• Assigned task
Taking the line that contains "Task: Click the" as the starting point, give again exactly every line up to and including the last line of the records below.

Dataset entries:
******
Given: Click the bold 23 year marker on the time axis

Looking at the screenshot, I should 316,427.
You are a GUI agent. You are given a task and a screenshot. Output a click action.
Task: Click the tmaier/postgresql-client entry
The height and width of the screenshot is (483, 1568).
******
• Exercise answer
Task: Click the tmaier/postgresql-client entry
The height and width of the screenshot is (483, 1568).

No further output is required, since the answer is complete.